The Biden administration on Thursday released the “Declaration for the Future of the Internet,” an international agreement with 50 other countries to curb online “disinformation” and “harassment” while attacking the agenda of “authoritarian” governments.
The document came only days after Elon Musk announced a deal to buy Twitter for $44 billion in order to ensure the site becomes a platform for free speech.
It detailed plans for “reclaiming the promise of the Internet,” with administration officials saying the declaration is an effort to curb the use of the Internet to spread “disinformation” by countries such as Russia and China, the New York Post reported.
The document notably makes no mention of domestic U.S. internet issues, such as politically motivated tech companies censoring news stories and online surveillance.
“Access to the open internet is limited by some authoritarian governments and online platforms and digital tools are increasingly used to repress freedom of expression and deny other human rights and fundamental freedoms,” states the three-page declaration.
It goes on to say that with “state-sponsored or condoned malicious behavior” on the rise – including the “spread of disinformation and cybercrimes” – the security of critical infrastructure is in danger along with public and private assets.
“At the same time, countries have erected firewalls and taken other technical measures, such as internet shutdowns, to restrict access to journalism, information, and services, in ways that are contrary to international human rights commitments and obligations.”
It blamed “online platforms” for enabling an increase in the “spread of illegal or harmful content that can threaten the safety of individuals and contribute to radicalization and violence.”

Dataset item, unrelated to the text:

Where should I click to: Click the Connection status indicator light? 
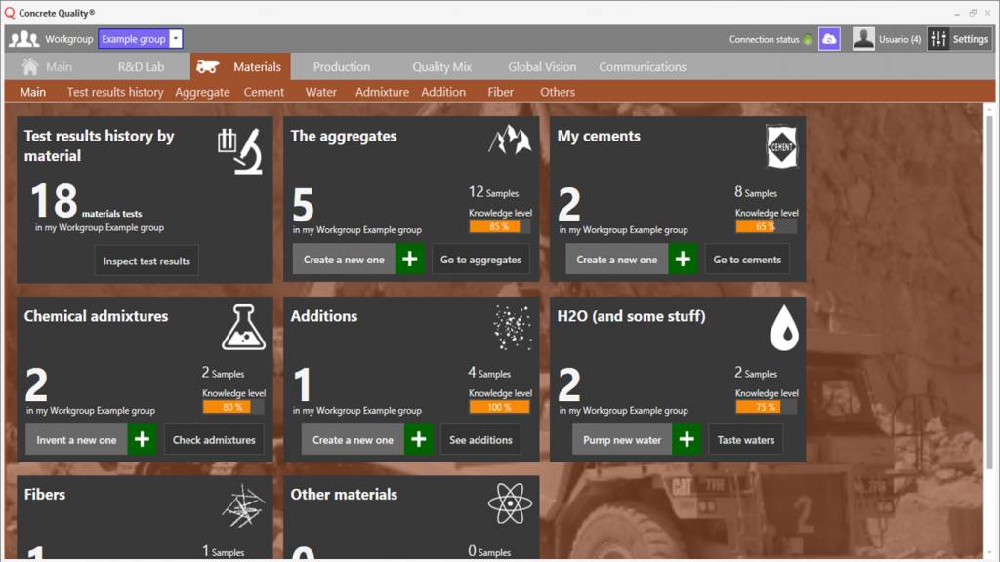pos(809,38)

“Online platforms have enabled an increase in the disinformation and foreign malign activity is used to sow division and conflict between individuals or groups in society, undermining respect for and protection of human rights and democratic institutions,” the document said.
The 50-nation endorsed document is not binding and includes vague wording, lacking specific remedies for issues such as “disinformation.”

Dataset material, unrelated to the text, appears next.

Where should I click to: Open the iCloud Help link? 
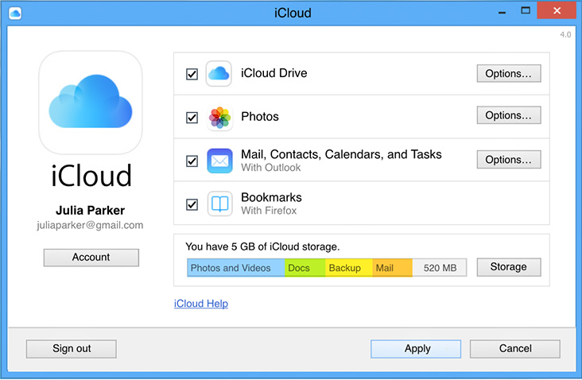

But it does recommend that governments foster greater access to diverse content.
“Exposure to diverse content online should contribute to pluralistic public discourse, foster greater social and digital inclusion within society, bolster resilience to disinformation and misinformation, and increase participation in democratic processes.”
The document called for a “free” and “open” internet without “censorship” but issued a broad condemnation of “harassment” and “intimidation” online and urges signatories to “to make the internet a safe and secure place for everyone, particularly women, children, and young people.”
The signatory countries reaffirmed their “commitment that actions taken by governments, authorities, and digital services including online platforms to reduce illegal and harmful content and activities online be consistent with international human rights law, including the right to freedom of expression while encouraging diversity of opinion, and pluralism without fear of censorship, harassment, or intimidation.”
The document was signed by many longtime U.S. allies such as Israel, France, Japan and the UK. But absent were many of the world’s poorer nations and emerging democracies.